Mark 15:18

and then began to salute him. “Long life to you, king of the Jews!” they said.


everyone passing these gates
must give up hope
there is none
up to the job

those who do so gracefully
have our admiration
we honor them
in our own way

soldiers recognize their own
bound by larger orders
and salute an enemy
who shapes their own identity

with none of the usual irony
every Jew carries all the rest
each is a queen a king
anything less devalues our work


“Hey!” is too informal for the import of χαίρω (chairō, rejoice, be well, rejoice). Bratcher482 indicates that chairō “can be translated by the indigenous equivalent of ‘Long live the King’….” This is a much better mock than the casual, “Hey.”

Note that this is the soldiers who derisively use the title, “King of the Jews.”

Readers have had much practice to this point in knowing more than the characters on the page. Readers can see through Mark’s use of irony that the one mocked as a King is, for Mark, the way he sees the situation.

Interrogation, sleep deprivation, more interrogation, and a whipping are imposed to weaken resolve and lead to a denial of intention. There is an implied dignity with Jesus’ silence in the face of accusations, physical abuse, and mockery. All of this is background to what Nikos Kazantzakis labeled as “The Last Temptation of Christ”—that which would lead Jesus to back away from his own admonition to bear one’s cross when their soul is crushed and hope is so unseen as to not be present.

Readers are beginning to question if they are going to be silent in the face of what is happening to Jesus and to people of every time and clime. Athletes practice visualization of how they will do when it comes time for them to perform.
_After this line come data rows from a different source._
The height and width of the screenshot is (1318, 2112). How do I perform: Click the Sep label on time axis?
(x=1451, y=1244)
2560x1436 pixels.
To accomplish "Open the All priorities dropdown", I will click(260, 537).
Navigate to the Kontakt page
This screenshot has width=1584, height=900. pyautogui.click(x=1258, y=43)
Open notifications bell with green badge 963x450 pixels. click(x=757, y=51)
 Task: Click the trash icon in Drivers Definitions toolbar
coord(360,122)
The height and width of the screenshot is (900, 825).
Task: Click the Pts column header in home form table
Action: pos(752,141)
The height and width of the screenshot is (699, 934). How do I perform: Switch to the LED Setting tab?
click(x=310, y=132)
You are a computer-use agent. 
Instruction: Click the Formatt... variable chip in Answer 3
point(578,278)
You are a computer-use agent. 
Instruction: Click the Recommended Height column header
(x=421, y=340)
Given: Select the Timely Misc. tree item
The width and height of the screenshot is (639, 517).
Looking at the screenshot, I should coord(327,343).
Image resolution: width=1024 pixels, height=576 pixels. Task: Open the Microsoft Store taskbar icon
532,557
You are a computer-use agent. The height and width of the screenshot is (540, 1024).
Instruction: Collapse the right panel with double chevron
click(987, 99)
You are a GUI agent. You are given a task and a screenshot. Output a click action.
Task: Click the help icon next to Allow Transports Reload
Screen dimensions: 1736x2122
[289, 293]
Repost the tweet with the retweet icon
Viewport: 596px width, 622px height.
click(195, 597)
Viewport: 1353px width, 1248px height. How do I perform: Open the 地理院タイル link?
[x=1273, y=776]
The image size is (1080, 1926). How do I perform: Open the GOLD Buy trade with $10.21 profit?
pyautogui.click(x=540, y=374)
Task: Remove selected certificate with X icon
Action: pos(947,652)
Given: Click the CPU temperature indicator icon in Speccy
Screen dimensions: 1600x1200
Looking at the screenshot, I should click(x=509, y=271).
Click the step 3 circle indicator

Mark’s Readers are in a similar situation regarding a visualization of their Belovedness, Wilderness Retreats, Healing, Wisdom, and Transfiguration as they face the realities of their time and the pain present in their life and the life of individuals and crowds around them.

Will they be open to a surprise of having power taken from them as they travel, to redefine their family partners, and to come down from their privileged altitude of understanding observer?